▶ **Challenge**
Rescale the rows between the lines holding "The height and" and "coord(833,43)", inclusive, and give those lines again with their requests. Multiply every answer coordinate by 0.35, round to whole numbers with halves going up, and leave the pictures out.

#### Data to use ####

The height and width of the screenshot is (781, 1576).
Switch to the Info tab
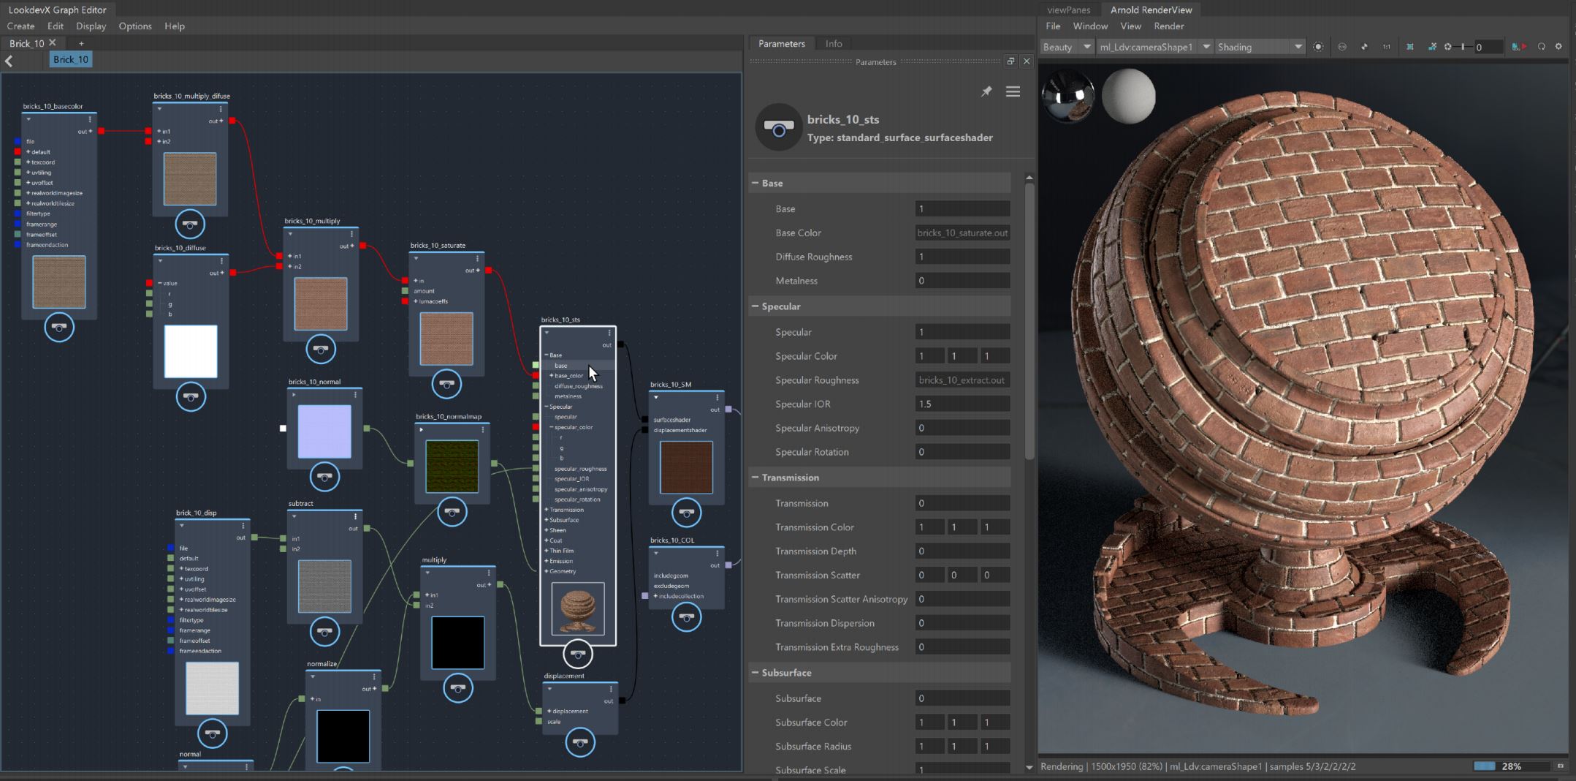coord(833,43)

####
#### Data to use ####

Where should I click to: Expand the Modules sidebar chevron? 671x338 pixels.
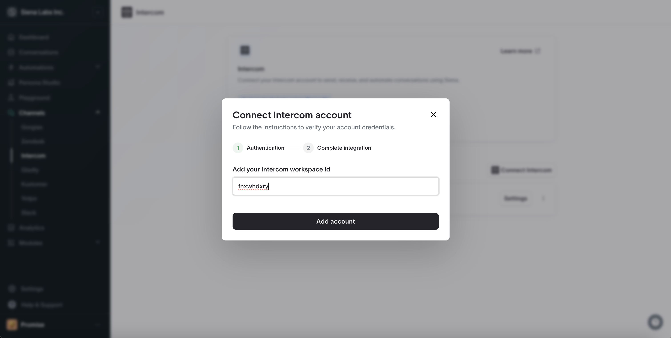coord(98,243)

####

▶ **Output for this exercise**
The height and width of the screenshot is (781, 1576).
Switch to the Info tab
coord(292,15)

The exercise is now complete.